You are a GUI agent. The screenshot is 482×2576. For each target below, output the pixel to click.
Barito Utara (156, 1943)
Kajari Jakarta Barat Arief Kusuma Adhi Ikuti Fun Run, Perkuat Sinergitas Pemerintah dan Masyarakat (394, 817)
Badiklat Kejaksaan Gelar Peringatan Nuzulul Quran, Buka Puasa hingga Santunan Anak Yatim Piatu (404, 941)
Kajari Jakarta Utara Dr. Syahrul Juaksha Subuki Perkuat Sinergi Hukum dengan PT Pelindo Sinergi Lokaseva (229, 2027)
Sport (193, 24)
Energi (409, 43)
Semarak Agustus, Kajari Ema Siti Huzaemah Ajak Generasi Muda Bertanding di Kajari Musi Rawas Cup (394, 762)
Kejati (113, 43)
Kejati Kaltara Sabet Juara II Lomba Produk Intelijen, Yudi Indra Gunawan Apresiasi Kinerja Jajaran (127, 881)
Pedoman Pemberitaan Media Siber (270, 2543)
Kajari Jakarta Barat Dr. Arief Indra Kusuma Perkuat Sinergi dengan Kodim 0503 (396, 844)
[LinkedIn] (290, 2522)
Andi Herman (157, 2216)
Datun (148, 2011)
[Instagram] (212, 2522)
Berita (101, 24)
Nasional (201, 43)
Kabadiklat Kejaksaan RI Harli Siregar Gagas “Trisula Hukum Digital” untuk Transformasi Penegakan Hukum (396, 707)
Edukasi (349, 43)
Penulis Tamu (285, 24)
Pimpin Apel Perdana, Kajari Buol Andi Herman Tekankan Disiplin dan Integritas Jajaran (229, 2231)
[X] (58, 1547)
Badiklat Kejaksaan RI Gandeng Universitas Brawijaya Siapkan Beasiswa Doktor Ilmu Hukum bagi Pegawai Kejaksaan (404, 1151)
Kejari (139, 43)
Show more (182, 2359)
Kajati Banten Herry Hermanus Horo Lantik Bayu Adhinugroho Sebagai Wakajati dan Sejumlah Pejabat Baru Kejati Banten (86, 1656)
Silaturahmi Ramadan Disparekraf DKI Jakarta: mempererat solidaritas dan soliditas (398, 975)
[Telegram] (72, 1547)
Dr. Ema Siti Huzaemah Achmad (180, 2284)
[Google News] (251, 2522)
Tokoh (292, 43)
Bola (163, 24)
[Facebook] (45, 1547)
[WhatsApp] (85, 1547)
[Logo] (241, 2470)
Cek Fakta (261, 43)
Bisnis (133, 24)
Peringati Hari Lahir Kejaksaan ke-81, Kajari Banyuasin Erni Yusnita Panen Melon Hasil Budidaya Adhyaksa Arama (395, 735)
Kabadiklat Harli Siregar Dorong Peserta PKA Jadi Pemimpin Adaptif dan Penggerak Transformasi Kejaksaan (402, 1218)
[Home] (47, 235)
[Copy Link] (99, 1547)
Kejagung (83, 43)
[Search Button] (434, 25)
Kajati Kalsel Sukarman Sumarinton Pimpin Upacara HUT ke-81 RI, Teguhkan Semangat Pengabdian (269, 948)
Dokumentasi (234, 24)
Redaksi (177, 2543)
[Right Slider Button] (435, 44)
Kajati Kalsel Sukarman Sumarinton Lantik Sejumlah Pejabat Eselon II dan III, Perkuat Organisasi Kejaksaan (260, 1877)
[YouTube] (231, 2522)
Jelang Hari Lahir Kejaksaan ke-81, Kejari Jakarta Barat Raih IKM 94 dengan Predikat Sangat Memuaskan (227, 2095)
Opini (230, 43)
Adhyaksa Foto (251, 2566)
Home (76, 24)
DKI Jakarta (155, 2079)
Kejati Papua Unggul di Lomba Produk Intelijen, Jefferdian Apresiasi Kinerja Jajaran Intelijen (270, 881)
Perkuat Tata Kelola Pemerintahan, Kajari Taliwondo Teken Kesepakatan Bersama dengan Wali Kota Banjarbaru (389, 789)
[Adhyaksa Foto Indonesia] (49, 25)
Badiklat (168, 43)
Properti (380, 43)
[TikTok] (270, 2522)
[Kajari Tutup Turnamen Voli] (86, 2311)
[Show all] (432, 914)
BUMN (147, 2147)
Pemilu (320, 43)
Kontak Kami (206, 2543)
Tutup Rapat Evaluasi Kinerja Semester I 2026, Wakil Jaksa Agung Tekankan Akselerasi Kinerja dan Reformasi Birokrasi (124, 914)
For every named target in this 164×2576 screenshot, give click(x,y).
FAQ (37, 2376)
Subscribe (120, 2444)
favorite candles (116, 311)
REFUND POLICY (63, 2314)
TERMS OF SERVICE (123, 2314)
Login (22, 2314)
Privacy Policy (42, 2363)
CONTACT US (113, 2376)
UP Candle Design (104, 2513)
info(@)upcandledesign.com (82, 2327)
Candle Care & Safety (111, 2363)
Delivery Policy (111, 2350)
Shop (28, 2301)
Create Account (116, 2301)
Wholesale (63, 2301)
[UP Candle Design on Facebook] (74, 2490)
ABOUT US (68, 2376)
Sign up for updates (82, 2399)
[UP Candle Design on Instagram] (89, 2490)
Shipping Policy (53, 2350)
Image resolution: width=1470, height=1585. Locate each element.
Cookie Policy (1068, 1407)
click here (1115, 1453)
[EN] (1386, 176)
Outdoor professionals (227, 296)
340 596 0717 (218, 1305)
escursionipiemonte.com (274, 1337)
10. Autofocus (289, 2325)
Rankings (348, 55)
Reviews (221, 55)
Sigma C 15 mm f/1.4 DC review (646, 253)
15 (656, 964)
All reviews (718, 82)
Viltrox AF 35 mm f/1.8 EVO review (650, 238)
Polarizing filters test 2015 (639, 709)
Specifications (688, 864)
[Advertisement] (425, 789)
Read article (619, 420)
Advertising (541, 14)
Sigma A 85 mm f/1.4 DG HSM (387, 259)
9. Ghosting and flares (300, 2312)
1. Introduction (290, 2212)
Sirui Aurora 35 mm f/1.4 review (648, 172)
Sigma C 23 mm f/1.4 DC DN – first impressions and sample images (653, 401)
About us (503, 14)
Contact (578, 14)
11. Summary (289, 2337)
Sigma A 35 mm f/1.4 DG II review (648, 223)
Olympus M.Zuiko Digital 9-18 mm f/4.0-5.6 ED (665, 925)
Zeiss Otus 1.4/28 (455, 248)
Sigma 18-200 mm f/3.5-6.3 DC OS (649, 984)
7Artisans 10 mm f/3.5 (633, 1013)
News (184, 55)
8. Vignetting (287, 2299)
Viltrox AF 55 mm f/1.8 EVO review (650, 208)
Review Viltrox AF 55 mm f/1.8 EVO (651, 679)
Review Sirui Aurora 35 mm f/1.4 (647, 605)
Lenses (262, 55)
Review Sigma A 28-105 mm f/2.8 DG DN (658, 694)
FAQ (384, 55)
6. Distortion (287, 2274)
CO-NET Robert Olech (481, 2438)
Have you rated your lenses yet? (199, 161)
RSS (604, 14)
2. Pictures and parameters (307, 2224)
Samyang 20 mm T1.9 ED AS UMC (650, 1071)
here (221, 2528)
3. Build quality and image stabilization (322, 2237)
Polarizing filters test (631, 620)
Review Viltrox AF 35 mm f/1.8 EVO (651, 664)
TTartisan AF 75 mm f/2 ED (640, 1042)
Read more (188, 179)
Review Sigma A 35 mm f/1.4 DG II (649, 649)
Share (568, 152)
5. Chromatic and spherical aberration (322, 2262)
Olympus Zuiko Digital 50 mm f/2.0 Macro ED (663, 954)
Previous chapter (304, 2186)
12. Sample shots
- - -
→ **Instructions to follow**: Could you filter the material above and copy each line that holds the word "Lantik"?

→ **Answer**:
Kajati Banten Herry Hermanus Horo Lantik Bayu Adhinugroho Sebagai Wakajati dan Sejumlah Pejabat Baru Kejati Banten (86, 1656)
Kajati Kalsel Sukarman Sumarinton Lantik Sejumlah Pejabat Eselon II dan III, Perkuat Organisasi Kejaksaan (260, 1877)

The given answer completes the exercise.